Passage to read —
** Begin **
A review of the This Is Us season finale — and thoughts on season two as a whole — coming up just as soon as I get you a bowtie that Leslie Nielsen wore in The Naked Gun 33 1/3: The Final Insult…
Where the Super Bowl episode that finally killed Jack was an unfortunate case of This Is Us‘s love of trickeration getting in the way of its love of working over its viewers’ tear ducts, “The Wedding” was as relatively straightforward as this show is congenitally capable of being. We opened with a wedding ceremony for an alt-universe version of Rebecca and Jack on their 40th anniversary, but this was clearly a dream from the moment we cut to the final preparations for Kate and Toby’s big day. And there were teases of stories the show will deal with next season — Toby gets sick! Kevin and Beth’s cousin travel to Vietnam to investigate Jack’s military career! Future Randall and Future Tess have a mysterious “her” (an ailing Beth? an imprisoned Deja? scandalous pop star Annie?) neither is prepared to visit! — but the hour’s focus was very clearly on the present and was for the most part emotionally effective in a way a lot of season two hasn’t been.
Sophomore seasons are hard, especially for a family show like this that doesn’t have a basic story engine the writers can rely on to keep things going even when individual character arcs are in trouble. William’s return to Randall’s life provided enough of one to carry much of the first season, and it eventually reached out to affect Rebecca and Kevin and even Kate and Toby to a degree, so it wasn’t just confined to Randall and Beth’s corner of the series. Season two didn’t have anything comparable, and the choices for the big arcs tended to be darker: Kevin hits bottom and goes to rehab, Deja’s comings and goings work a number on Randall and Beth’s heart, etc. Attempts to expand our understanding of some of the less-beloved characters didn’t always work: I came out of the all-Kevin spotlight episode feeling less sympathy towards him, rather than more. And Jack shifting from complicated ghost to outright saint made him a lot less interesting.
** End **
Dataset excerpts —
** Begin **
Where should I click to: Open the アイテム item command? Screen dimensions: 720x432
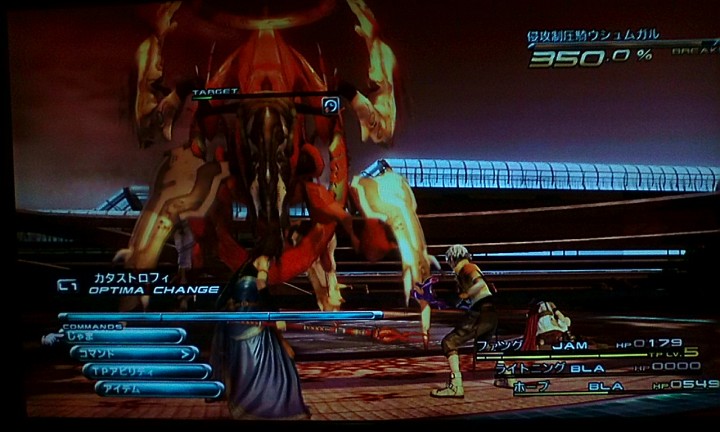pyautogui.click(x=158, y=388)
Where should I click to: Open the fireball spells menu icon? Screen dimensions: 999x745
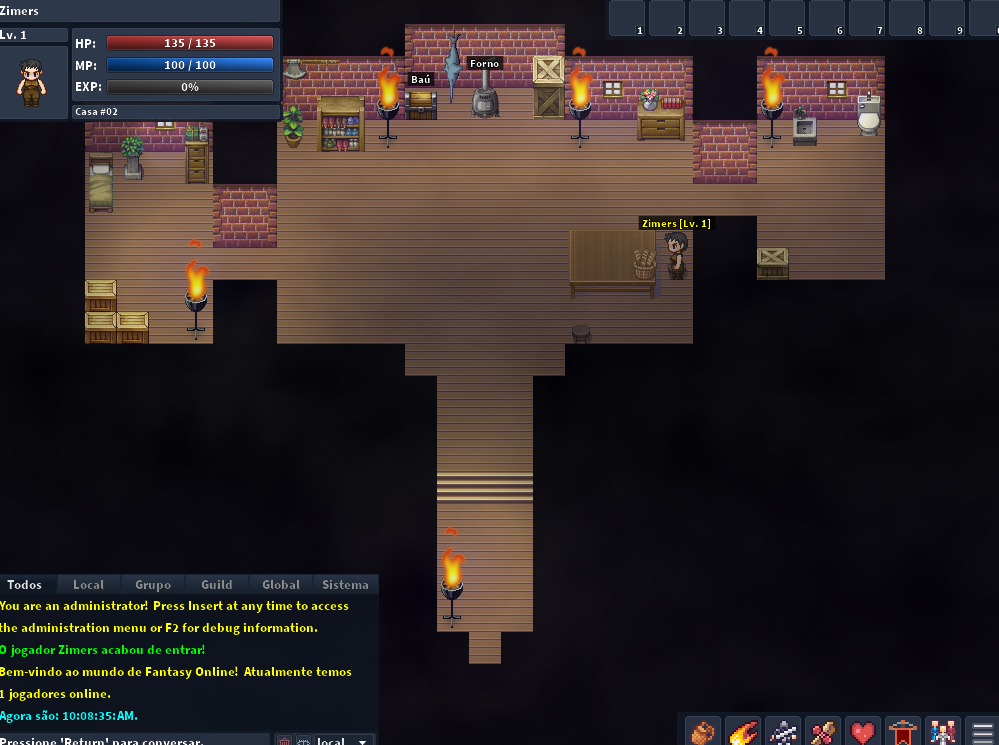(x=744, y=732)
** End **
** Begin **
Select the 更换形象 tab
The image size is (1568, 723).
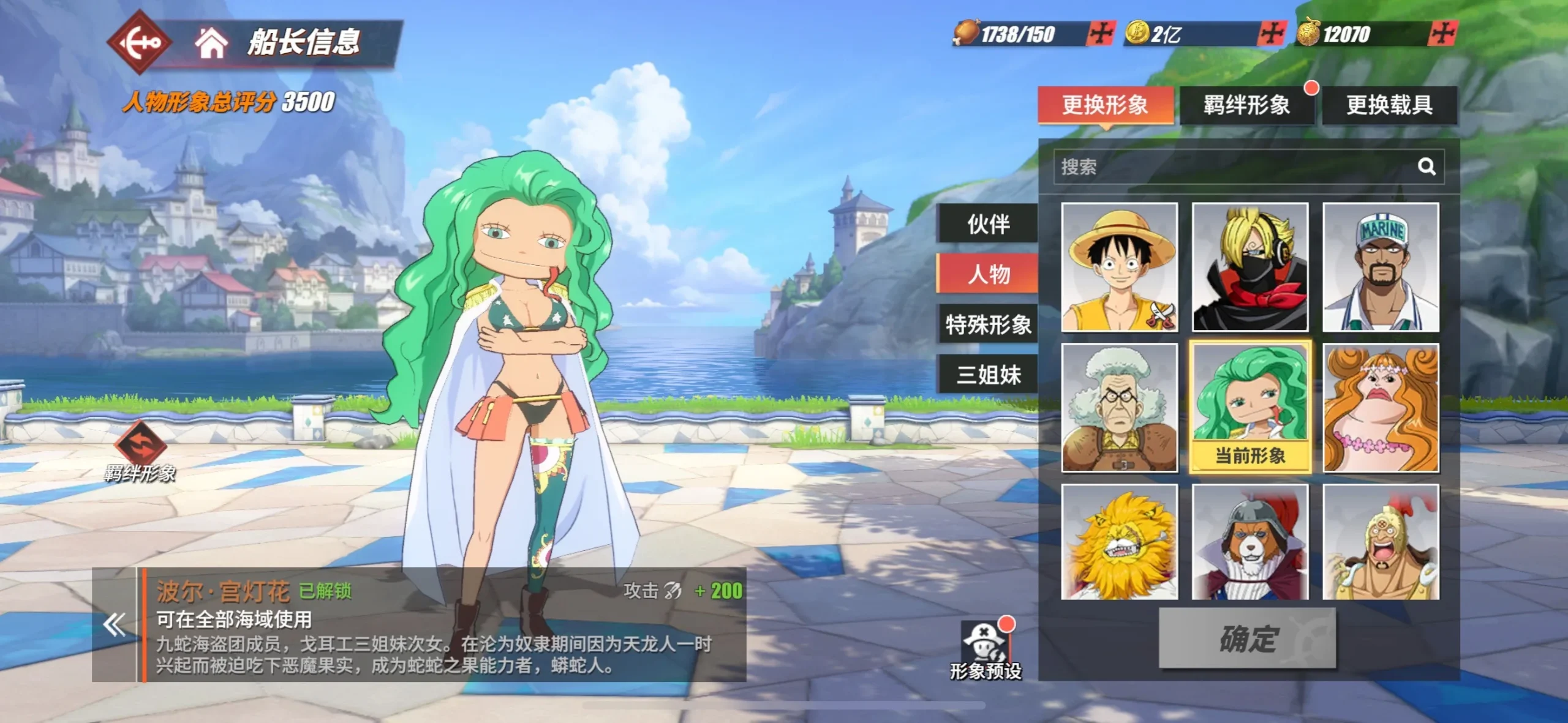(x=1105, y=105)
** End **
Task instructions —
[a] In the This Is Us review, what provided a story engine that carried much of the first season?
[b] Please carry the This Is Us review forward from its last sentence.
The lines have no connection to the This Is Us review.

Answers in order —
[a] William's return to Randall's life.

[b]
There were areas where season two was able to continue what was so strong in season one, and in some cases improve upon it. Episodes were a lot more structurally fluid this year, bouncing from timeline to timeline — never more potently than in last week’s thoroughly unstuck-in-time Deja spotlight — rather than sticking with season one’s fairly rigid format of a Jack and Rebecca ’80s or ’90s story thematically paralleling what the Big Three were going through as adults. Episodes felt more surprising and lived-in as a result, even if the individual stories (Randall and Beth are building managers!) weren’t necessarily as compelling. And while not all of the monologues hit their mark — Deja’s speech last week about how we’re all fundamentally the same because we all sleep wasn’t nearly as profound as intended — there were many times throughout this season where my questions about why I continued to watch the show were answered by a lovely bit of oratory delivered by Sterling K. Brown, Mandy Moore, or one of their co-stars.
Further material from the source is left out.